SIDOARJO, sanubari.co.id – Konflik kepemilikan lahan dan rumah kian menjadi isu laten di tengah masyarakat. Tak hanya memecah hubungan sosial, tak jarang sengketa semacam ini menyeret pihak-pihak ke ruang sidang. Bahkan berujung pada konfrontasi terbuka.
Salah satu kasus yang menggambarkan kompleksitas ini tengah berlangsung di Perumahan Griya Kebon Agung 2 Blok G2-22, Sukodono, Kabupaten Sidoarjo.
Adalah Anggoro, pemilik rumah yang mengantongi Sertifikat Hak Milik (SHM) atas properti tersebut. Namun ironisnya ia tidak bisa menikmati haknya. Karena mendapat penolakan keras dari pihak lain yang mengklaim pernah menempati rumah itu. Yaitu keluarga almarhum Pulungan, yang kini diwakili kuasa hukumnya, Sarmidin Harahap.
Ketegangan pun pecah di lokasi saat tim kuasa hukum Anggoro yang diwakili Ardy Pranata datang untuk mengosongkan rumah, yang sejak lama tidak berpenghuni. Tujuannya, untuk membersihkan dan merenovasi rumah agar layak huni kembali. Namun, proses itu tidak berjalan mulus.
“Saya tegaskan bahwa klien kami memiliki hak sah berdasarkan sertifikat resmi. Kami juga telah melakukan pendekatan secara patut, termasuk mengirimkan surat pemberitahuan dan somasi kepada penghuni sebelumnya. Tapi hingga hari ini tidak ada respons,” ujar Ardy Pranata saat ditemui di lokasi, Kamis 17 April 2025.
Ardy Pranata menyebut, pihaknya sudah berkomunikasi dengan perangkat desa setempat secara lisan dan tertulis. Dari ketua RT, RW hingga kepala desa dan Polsek terkait rencana pengosongan rumah.
Meski demikian, pihak dari keluarga Pulungan tetap bersikeras mempertahankan keberadaan barang-barang yang masih tersimpan di dalam rumah.
Pantauan langsung di lokasi menunjukkan kondisi rumah yang terbengkalai. Halaman depan dipenuhi semak belukar, dinding rumah dipenuhi debu tebal, lantai pun tampak kotor serta lembab serta ruangan yang pengap. Di beberapa sudut ruangan, barang-barang milik penghuni lama masih berserakan, mengindikasikan rumah tersebut lama tak dihuni.
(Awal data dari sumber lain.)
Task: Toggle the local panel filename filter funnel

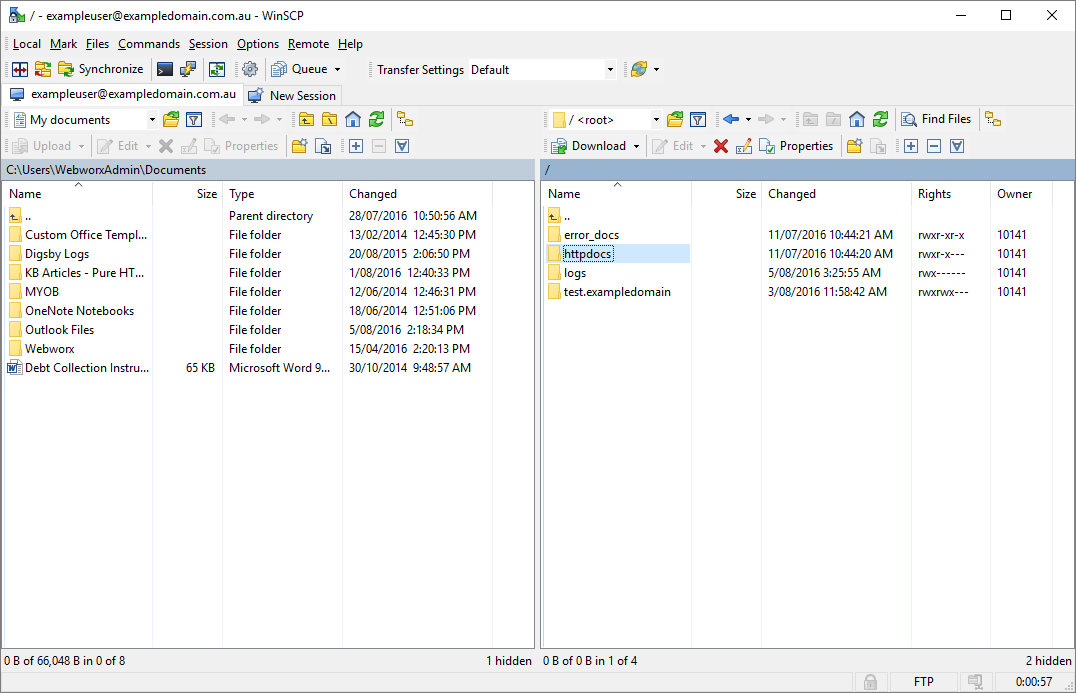Action: tap(192, 118)
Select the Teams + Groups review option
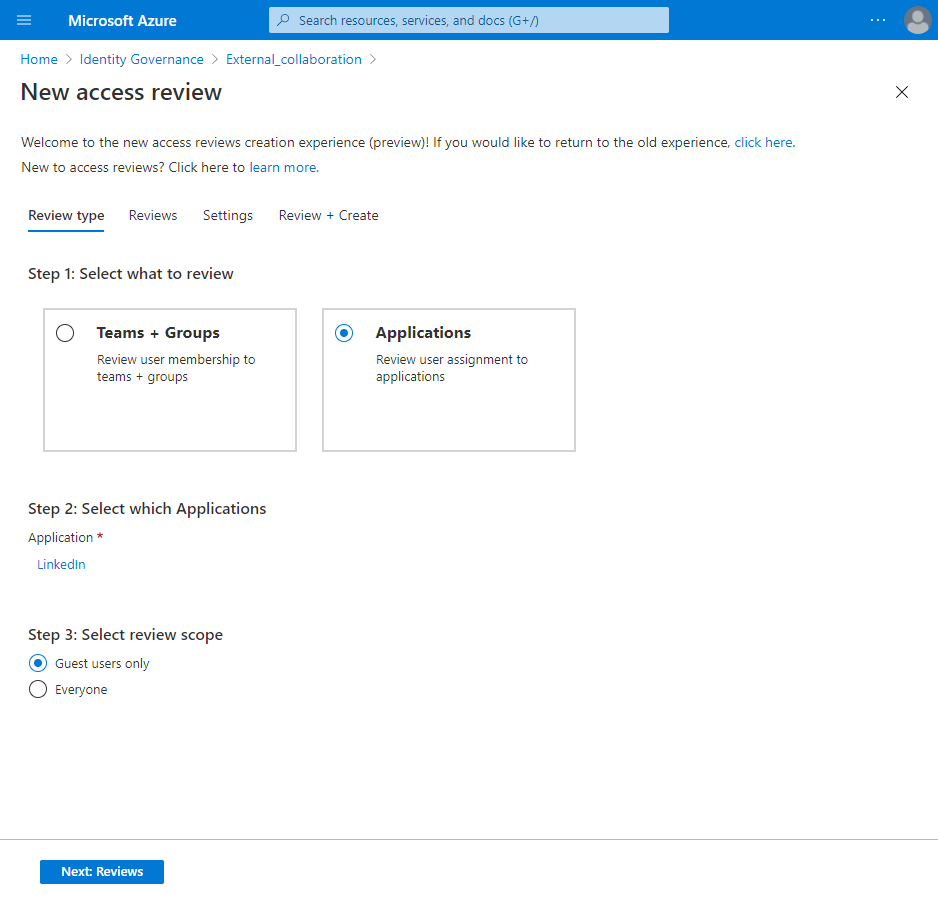This screenshot has height=903, width=938. point(65,333)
Di sisi lain, Sarmidin Harahap menuturkan bahwa dirinya hanya bertindak untuk mengamankan aset keluarga almarhum Pulungan. “Saya hanya mengamankan aset klien saya,” ucapnya lantang, menepis upaya tim kuasa hukum Anggoro yang sudah membawa angkutan untuk mengangkut barang-barang peninggalan Pulungan.
Ia menjelaskan bahwa kliennya pernah melakukan pengambilalihan (take over) rumah tersebut pada tahun 2015. Namun, sejak Pulungan dipindah tugaskan ke Sumatera Utara dan kemudian wafat pada 2020, rumah tersebut sempat tidak ditempati.
“Ahli waris menemukan bahwa rumah ini ada riwayat jual beli. Kemudian mereka meminta saya menelusuri lebih lanjut. Saya kejar ke bank, ternyata rumah ini sempat bermasalah kredit dan sempat dikuasai pihak ketiga bernama Arnold. Saat itu saya bilang, kalau memang mau dilelang, sisanya kasih ke ahli waris,” ungkap Sarmidin.
Sarmidin mempertanyakan legalitas balik nama SHM ke atas nama Anggoro. Menurutnya, ada ketidaksesuaian informasi antara data yang ia peroleh dari penyidik, yang menyebut balik nama terjadi pada 2024, dengan dokumen yang ditunjukkan pihak Anggoro yang mencantumkan tahun 2015.
“Kalau memang ini milik mereka, ya kasihkan saja. Tapi saya ingin tahu dasarnya apa. Soalnya menurut saya, ada indikasi manipulasi data,” tegasnya.